実感としての変化:強さと自信がつく80%トレーニング

私自身、初心者の頃は「軽い重量で回数をこなす」トレーニングに偏っていました。確かに回数が増えて汗はかいても、数ヶ月経っても重量が伸びなくてモチベーションが落ちそうになったことが何度もあります。そこで1RMの推定値を出した上で、80%付近の重量でセット数・回数を組むように変えたのが転機でした。

最初の1〜2週間は重さに慣れるのに苦労しましたが、3週間目あたりからベンチプレスやスクワットで「同じ重量なのに前より押しやすい」「最後の1〜2回が効いている感じがする」といった感覚がはっきりしてきました。

これは科学的にも納得できることで、80%前後の強度は筋力向上において神経系の適応を強く促すとする研究報告があります。高負荷(80%1RM付近)では、神経の動員効率が高まり、より大きな力を出す能力がすぐに改善するとのデータもあるのです。(PMC)


80%の負荷で何を狙うべきか

結論から言うと、80%という強度は「ただがむしゃらに追い込む」だけではなく、次の2点を上手に狙えるバランスの良い負荷です。

  • 強さ(筋力)を伸ばす刺激
    重い負荷(高重量・低回数)は神経系の向上に寄与し、1回の最大挙上重量(1RM)の改善につながりやすいと報告されています。(PubMed)
  • 効率的な筋肉刺激
    ただし筋肥大に関しては、80%に限らず30%〜80%でも同等の成長が得られるとも言われています。負荷が軽くてもセット終盤まで追い込めば筋肉への刺激は十分に得られるという研究もあります。(Weightlift Guru)
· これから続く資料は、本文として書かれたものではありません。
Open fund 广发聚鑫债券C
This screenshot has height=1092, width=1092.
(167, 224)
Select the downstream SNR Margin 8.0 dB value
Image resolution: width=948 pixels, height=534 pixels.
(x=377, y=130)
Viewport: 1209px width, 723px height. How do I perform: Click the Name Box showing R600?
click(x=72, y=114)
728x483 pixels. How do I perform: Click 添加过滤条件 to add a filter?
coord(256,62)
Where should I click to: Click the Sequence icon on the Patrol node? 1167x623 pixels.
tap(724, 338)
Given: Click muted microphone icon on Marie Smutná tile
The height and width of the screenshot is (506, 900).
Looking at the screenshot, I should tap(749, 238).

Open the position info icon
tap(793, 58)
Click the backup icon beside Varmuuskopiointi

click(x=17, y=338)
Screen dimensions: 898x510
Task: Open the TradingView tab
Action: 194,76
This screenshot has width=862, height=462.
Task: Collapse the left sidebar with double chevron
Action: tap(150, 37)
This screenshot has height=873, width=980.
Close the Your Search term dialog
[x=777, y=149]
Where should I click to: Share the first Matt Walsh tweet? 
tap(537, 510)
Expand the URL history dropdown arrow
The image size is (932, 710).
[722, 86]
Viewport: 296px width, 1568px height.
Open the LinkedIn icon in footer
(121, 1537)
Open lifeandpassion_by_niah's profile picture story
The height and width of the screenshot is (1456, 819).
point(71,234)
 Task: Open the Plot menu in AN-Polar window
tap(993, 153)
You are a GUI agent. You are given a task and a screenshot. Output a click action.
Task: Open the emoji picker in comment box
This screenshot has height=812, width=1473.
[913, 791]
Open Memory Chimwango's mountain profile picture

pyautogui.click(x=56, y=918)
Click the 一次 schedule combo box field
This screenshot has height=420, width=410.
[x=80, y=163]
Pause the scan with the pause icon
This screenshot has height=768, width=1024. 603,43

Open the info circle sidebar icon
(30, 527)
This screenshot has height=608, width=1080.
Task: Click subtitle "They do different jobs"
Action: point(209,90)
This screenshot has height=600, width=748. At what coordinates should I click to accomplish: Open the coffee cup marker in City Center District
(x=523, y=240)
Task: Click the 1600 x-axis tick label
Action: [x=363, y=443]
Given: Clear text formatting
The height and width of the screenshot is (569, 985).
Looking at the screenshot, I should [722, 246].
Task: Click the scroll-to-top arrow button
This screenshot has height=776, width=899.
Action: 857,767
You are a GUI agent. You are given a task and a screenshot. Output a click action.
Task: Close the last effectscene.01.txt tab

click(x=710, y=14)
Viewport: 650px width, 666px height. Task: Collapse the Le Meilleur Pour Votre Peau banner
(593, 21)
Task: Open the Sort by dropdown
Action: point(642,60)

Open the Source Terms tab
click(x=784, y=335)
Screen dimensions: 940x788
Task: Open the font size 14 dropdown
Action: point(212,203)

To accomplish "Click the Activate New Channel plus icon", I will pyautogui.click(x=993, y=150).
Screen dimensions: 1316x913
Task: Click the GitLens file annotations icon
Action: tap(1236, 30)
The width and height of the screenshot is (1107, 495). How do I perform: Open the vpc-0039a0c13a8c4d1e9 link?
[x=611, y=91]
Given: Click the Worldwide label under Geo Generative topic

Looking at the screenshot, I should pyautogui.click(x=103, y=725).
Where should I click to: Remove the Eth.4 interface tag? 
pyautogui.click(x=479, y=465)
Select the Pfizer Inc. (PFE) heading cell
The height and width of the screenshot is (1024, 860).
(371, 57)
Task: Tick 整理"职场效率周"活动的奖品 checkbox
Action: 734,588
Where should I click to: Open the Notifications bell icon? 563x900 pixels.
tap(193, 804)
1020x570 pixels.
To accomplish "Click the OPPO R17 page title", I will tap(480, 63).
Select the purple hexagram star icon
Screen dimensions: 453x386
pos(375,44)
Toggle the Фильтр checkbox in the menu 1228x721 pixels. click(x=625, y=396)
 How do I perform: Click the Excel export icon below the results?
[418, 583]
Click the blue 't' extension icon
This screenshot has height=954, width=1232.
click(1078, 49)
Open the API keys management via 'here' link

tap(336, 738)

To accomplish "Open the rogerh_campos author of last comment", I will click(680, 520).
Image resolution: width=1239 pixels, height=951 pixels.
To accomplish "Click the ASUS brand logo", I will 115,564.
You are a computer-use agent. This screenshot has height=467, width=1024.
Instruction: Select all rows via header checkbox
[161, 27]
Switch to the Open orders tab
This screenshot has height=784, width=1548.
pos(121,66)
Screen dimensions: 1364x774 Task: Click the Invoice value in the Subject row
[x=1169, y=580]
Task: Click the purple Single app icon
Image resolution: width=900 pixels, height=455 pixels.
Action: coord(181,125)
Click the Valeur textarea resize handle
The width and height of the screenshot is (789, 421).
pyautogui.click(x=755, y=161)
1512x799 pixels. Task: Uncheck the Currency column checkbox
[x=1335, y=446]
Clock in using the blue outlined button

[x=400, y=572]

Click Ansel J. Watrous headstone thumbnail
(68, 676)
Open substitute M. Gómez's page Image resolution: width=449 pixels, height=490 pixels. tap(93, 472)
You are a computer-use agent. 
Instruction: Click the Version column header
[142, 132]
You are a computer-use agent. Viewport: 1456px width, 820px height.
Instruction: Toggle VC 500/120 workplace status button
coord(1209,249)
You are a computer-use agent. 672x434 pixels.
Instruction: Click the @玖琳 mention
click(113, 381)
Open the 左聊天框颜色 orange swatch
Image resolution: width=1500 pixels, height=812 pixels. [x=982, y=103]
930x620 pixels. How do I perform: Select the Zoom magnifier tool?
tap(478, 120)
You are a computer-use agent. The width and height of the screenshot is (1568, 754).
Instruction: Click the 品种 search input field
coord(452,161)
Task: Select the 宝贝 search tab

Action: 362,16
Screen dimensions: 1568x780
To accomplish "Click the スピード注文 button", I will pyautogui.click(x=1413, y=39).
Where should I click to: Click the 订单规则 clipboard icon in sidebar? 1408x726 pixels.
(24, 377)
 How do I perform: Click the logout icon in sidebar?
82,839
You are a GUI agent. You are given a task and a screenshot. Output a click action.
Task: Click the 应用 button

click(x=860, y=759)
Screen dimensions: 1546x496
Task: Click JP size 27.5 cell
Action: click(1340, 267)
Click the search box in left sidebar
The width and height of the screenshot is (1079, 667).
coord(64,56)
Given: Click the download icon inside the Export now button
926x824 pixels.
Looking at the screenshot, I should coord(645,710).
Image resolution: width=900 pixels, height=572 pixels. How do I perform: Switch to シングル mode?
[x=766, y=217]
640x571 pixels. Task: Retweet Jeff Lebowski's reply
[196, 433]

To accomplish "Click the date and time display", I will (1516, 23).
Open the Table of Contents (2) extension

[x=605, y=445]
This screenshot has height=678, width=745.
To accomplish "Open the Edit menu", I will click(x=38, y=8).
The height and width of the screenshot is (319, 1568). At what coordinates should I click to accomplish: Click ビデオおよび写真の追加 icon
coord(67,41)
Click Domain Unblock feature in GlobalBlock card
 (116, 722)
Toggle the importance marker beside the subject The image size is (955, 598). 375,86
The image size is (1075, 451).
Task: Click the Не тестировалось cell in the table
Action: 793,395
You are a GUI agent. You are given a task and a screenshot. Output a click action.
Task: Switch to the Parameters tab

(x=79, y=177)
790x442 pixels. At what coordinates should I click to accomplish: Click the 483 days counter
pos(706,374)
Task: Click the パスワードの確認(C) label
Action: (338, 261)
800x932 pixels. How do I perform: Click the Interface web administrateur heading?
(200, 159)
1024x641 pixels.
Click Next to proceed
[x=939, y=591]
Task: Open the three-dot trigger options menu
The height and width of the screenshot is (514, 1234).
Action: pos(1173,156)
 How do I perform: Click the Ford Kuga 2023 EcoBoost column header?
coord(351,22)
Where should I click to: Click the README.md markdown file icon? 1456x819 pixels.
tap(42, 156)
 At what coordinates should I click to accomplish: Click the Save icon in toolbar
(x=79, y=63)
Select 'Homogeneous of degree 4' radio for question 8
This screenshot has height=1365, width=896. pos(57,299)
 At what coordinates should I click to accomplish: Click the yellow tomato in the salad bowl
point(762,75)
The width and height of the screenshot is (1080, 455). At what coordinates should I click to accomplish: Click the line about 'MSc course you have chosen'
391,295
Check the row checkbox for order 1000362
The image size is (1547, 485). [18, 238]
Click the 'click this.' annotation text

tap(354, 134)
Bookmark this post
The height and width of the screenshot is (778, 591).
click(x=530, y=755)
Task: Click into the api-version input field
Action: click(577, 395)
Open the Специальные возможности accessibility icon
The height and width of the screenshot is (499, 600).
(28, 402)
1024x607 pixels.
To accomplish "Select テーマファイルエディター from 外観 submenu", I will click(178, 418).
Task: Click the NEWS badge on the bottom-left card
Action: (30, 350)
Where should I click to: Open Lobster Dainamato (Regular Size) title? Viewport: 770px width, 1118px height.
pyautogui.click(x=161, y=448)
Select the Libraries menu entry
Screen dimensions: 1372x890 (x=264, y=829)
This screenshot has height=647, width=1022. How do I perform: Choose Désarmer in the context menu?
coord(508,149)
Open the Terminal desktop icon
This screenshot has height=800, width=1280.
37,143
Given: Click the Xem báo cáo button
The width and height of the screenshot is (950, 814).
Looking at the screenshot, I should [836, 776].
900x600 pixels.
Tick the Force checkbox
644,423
つまり、80%の負荷でセットをやることは筋力向上に非常に適している一方、筋肉の大きさを伸ばすという点では「必ず80%でなければならない」という決まりはありません。


自分のトレーニングに取り入れるコツ

① 1RMを知る/推定する

実際に1回挙げられる最大重量を測るのは体力的に負担が大きいこともあります。そこで普段の重量と回数から1RMを推定する式や換算表を参考に、自分の負荷の基準を作りましょう。(MELOS(メロス))

② 回数は目的に合わせて変える

僕は脚の日に80%前後の重量でスクワット5〜8回×3セット、胸の日にはベンチで6〜10回を目安にしています(セット数や種目は週によって変えています)。80%付近は10回超えても限界に近くなる場合もあるので、回数の上限は「追い込み度合い」で調整しています。

③ 休養と継続が成果を左右する

重量を上げることに集中しすぎて休まないと、次第に疲労感ばかりが残り、伸び悩むこともあります。強度を8割で組みながら、休息日や睡眠時間、栄養の確保を意識すると、1ヶ月単位で明らかな伸びを感じるようになりました。


まとめ:「8割」は強さと効率のバランス

「8割」という数字は単なる目安ではなく、筋力向上に効果的な強度として科学的にも支持されています。負荷の調整で悩んでいる人、重量がなかなか伸びない人は、一度1RM%を基準に重さを設定し、目的に応じた回数・セットで取り組むと変化を感じやすいでしょう。

ポイントとしては、80%だけに縛られるのではなく、筋肥大・筋力・持久力などの目的に応じて負荷と回数、頻度を調整することです。これまで「ただ回数をこなすだけ」になっていた人ほど、明確な数字を基準にトレーニングすることで、成果がぐっと見えるようになるはずです。